▸ **Exercise prompt**:
The full listing, from first line to last, should be set down again exactly.

- - - - - - -

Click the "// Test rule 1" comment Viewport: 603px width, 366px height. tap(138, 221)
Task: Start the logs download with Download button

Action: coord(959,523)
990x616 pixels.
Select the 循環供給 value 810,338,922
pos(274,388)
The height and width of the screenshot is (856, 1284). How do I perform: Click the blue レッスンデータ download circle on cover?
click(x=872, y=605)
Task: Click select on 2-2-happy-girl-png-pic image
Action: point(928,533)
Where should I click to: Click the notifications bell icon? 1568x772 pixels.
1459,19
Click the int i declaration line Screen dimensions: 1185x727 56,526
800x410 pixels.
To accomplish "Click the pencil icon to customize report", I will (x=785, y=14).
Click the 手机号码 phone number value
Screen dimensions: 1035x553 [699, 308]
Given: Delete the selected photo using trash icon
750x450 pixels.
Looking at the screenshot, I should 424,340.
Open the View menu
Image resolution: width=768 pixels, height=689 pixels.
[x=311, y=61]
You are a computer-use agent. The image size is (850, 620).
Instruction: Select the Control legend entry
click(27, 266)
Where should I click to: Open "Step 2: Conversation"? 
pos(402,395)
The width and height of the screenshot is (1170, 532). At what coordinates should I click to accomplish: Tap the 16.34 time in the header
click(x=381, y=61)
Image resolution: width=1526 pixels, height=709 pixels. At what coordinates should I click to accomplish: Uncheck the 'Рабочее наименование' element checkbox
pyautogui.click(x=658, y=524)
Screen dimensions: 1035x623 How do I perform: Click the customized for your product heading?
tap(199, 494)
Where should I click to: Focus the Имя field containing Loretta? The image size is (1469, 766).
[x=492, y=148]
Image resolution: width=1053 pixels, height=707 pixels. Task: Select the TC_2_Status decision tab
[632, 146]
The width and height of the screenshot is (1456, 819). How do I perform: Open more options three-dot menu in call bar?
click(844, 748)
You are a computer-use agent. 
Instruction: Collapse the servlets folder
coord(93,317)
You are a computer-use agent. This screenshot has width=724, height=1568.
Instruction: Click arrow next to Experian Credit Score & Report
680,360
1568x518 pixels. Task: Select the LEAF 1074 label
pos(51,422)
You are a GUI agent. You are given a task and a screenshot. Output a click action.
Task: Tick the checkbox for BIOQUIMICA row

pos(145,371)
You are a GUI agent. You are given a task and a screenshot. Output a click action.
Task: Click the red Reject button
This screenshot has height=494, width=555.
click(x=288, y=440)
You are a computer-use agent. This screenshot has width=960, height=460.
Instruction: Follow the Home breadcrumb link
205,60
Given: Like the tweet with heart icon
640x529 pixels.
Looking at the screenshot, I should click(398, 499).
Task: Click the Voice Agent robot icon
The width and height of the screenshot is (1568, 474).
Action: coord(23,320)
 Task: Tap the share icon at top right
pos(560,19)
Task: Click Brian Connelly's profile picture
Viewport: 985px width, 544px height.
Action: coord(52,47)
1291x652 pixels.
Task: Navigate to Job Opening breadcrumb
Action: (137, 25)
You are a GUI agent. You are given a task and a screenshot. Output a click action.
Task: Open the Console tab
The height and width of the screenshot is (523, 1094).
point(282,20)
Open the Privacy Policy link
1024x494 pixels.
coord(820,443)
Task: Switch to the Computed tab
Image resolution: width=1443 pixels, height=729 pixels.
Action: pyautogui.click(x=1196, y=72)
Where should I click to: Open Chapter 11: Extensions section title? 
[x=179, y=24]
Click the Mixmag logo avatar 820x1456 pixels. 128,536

- - - - - - -

▸ **Response below**:
Click the "// Test rule 1" comment Viewport: 603px width, 366px height. tap(138, 221)
Task: Start the logs download with Download button

Action: coord(959,523)
990x616 pixels.
Select the 循環供給 value 810,338,922
pos(274,388)
The height and width of the screenshot is (856, 1284). How do I perform: Click the blue レッスンデータ download circle on cover?
click(x=872, y=605)
Task: Click select on 2-2-happy-girl-png-pic image
Action: point(928,533)
Where should I click to: Click the notifications bell icon? 1568x772 pixels.
1459,19
Click the int i declaration line Screen dimensions: 1185x727 56,526
800x410 pixels.
To accomplish "Click the pencil icon to customize report", I will (x=785, y=14).
Click the 手机号码 phone number value
Screen dimensions: 1035x553 [699, 308]
Given: Delete the selected photo using trash icon
750x450 pixels.
Looking at the screenshot, I should 424,340.
Open the View menu
Image resolution: width=768 pixels, height=689 pixels.
[x=311, y=61]
You are a computer-use agent. The image size is (850, 620).
Instruction: Select the Control legend entry
click(27, 266)
Where should I click to: Open "Step 2: Conversation"? 
pos(402,395)
The width and height of the screenshot is (1170, 532). At what coordinates should I click to accomplish: Tap the 16.34 time in the header
click(x=381, y=61)
Image resolution: width=1526 pixels, height=709 pixels. At what coordinates should I click to accomplish: Uncheck the 'Рабочее наименование' element checkbox
pyautogui.click(x=658, y=524)
Screen dimensions: 1035x623 How do I perform: Click the customized for your product heading?
tap(199, 494)
Where should I click to: Focus the Имя field containing Loretta? The image size is (1469, 766).
[x=492, y=148]
Image resolution: width=1053 pixels, height=707 pixels. Task: Select the TC_2_Status decision tab
[632, 146]
The width and height of the screenshot is (1456, 819). How do I perform: Open more options three-dot menu in call bar?
click(844, 748)
You are a computer-use agent. 
Instruction: Collapse the servlets folder
coord(93,317)
You are a computer-use agent. This screenshot has width=724, height=1568.
Instruction: Click arrow next to Experian Credit Score & Report
680,360
1568x518 pixels. Task: Select the LEAF 1074 label
pos(51,422)
You are a GUI agent. You are given a task and a screenshot. Output a click action.
Task: Tick the checkbox for BIOQUIMICA row

pos(145,371)
You are a GUI agent. You are given a task and a screenshot. Output a click action.
Task: Click the red Reject button
This screenshot has height=494, width=555.
click(x=288, y=440)
You are a computer-use agent. This screenshot has width=960, height=460.
Instruction: Follow the Home breadcrumb link
205,60
Given: Like the tweet with heart icon
640x529 pixels.
Looking at the screenshot, I should click(398, 499).
Task: Click the Voice Agent robot icon
The width and height of the screenshot is (1568, 474).
Action: coord(23,320)
 Task: Tap the share icon at top right
pos(560,19)
Task: Click Brian Connelly's profile picture
Viewport: 985px width, 544px height.
Action: coord(52,47)
1291x652 pixels.
Task: Navigate to Job Opening breadcrumb
Action: (137, 25)
You are a GUI agent. You are given a task and a screenshot. Output a click action.
Task: Open the Console tab
The height and width of the screenshot is (523, 1094).
point(282,20)
Open the Privacy Policy link
1024x494 pixels.
coord(820,443)
Task: Switch to the Computed tab
Image resolution: width=1443 pixels, height=729 pixels.
Action: pyautogui.click(x=1196, y=72)
Where should I click to: Open Chapter 11: Extensions section title? 
[x=179, y=24]
Click the Mixmag logo avatar 820x1456 pixels. 128,536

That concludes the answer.